当期純利益は前年実績を上回るも、能登半島地震の影響により計画(110億円)を下回る。能登半島地震の当社財務への影響は、与信コストへの影響14億円。

④事業の種類別セグメントの状況については、銀行業では、経常収益は前期比57億10百万円増加の779億38百万円、セグメント利益は前期比12億96百万円減少の139億24百万円となった。

⑤リース業では、経常収益は前期比4億48百万円増加の131億59百万円、セグメント利益は前期比3億8百万円減少の5億29百万円となった。

⑥2025年3月期の業績予想については、連結ベースで経常利益は150億円、親会社株主に帰属する当期純利益は100億円を見込んでいる。引き続き能登半島地震の影響による不良債権処理コストの増加を見込むものの、重点ビジネスのブラッシュアップにより当期純利益は増加を予想。

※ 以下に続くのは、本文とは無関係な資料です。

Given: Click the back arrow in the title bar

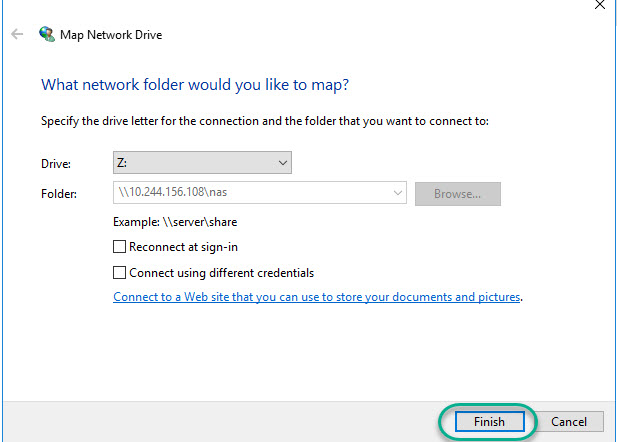Looking at the screenshot, I should click(x=17, y=34).
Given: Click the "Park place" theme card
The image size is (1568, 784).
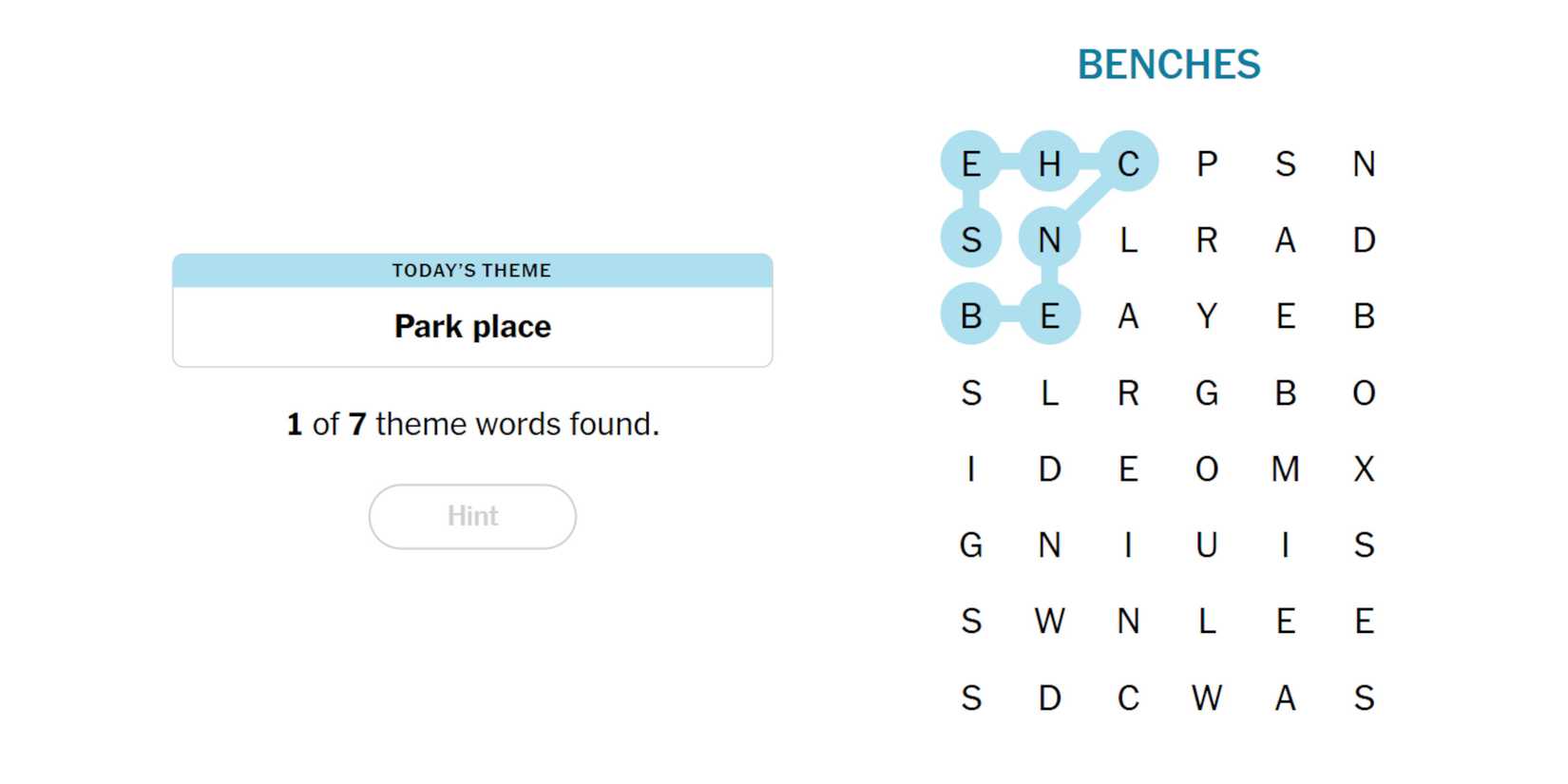Looking at the screenshot, I should point(472,326).
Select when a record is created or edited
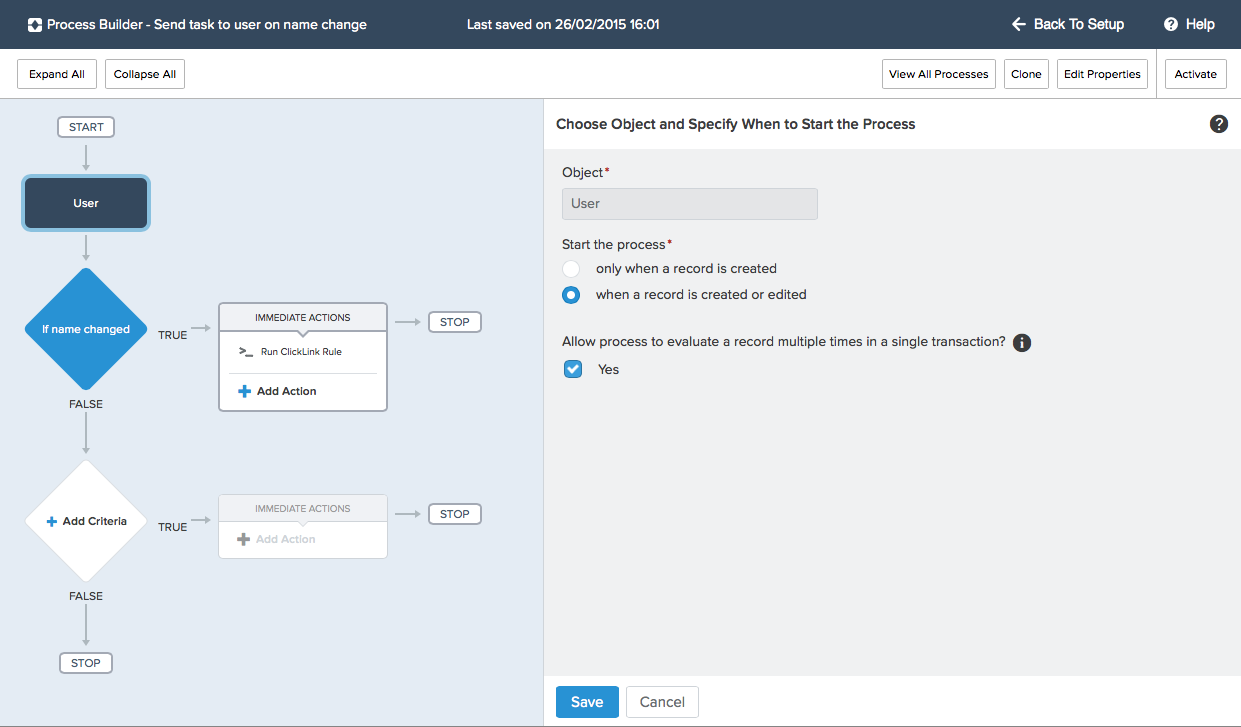The height and width of the screenshot is (727, 1241). tap(571, 294)

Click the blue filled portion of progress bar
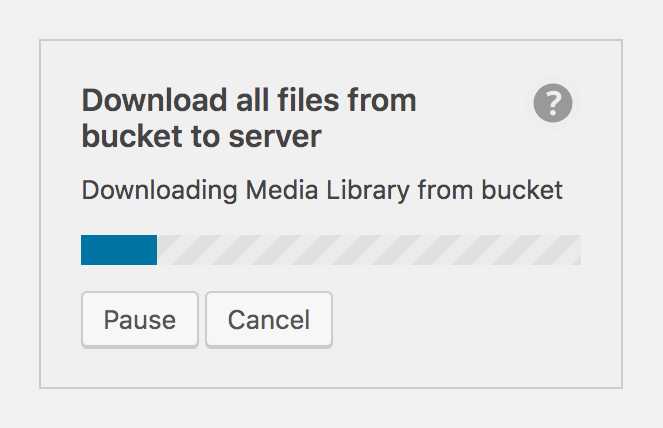119,250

⑦2024年4月26日に、中長期経営戦略をアップデート。2027/3期に、経常利益212億円、当期純利益134億円。2034/3期に、経常利益457億円、当期純利益305億円。企業価値向上に向けて、株主資本や利益の質を重視したROEの向上、ガバナンス高度化や情報開示などによる資本コスト抑制のための各施策実行に取組み、PBR1倍以上の早期達成を目指す。

⑧事業性融資・リースの進捗状況は、主に大企業向け貸出が減少、利回りは改善するも収益は457百万円の減少。事業性貸出(末残)11,265億円(前年同期比▲795億円)。グループ一体営業により成約件数が増加、収益は40百万円の増加。リース債権及びリース投資資産(末残)393億円(前年同期比+28億円)。

⑨キャッシュレスの進捗状況は、新たなキャッシュレス基盤(アクワイアリング・イシュイング)の構築を開始。決済額:加盟店31,149百万円/年(▲2,421M) カード決済74,666百万円/年(+9,589M)。預金型ステーブルコイン「トチカ」を4月にサービス開始。

⑩コンサルティング&アドバイザリーの進捗状況は、法人コンサルティングはコンサルティング件数が前年同期を上回って推移。コンサルティング件数580件(前年同期比+142件)。ケニアにCCイノベーションの現地法人設立に向けて準備中。

⑪投資助言の進捗状況は、投資助言に基づく運用残高は3,700億円。

⑫市場運用の進捗状況は、ポートフォリオ改善に向けた円債・外債の圧縮、入替、株式運用の高度化などにより、評価損益は+376億円、前期末対比+241億円増加した。総合損益は+398億円となり、総合損益率も+2.8%と目標とする2.0%を上回った。政策保有株式売却は、82億円/21銘柄の売却益を計上。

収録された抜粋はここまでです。